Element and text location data
* Start *

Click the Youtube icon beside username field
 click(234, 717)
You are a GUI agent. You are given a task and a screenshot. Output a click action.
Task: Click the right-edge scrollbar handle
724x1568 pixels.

* End *

• [WHAT IS REQUIRED]: Can you edit the material above by replacing "scrollbar handle" with "scroll thumb" and leaving every other part unchanged?

• [RESULT OF THIS EXERCISE]:
Click the Youtube icon beside username field
 click(234, 717)
You are a GUI agent. You are given a task and a screenshot. Output a click action.
Task: Click the right-edge scroll thumb
724x1568 pixels.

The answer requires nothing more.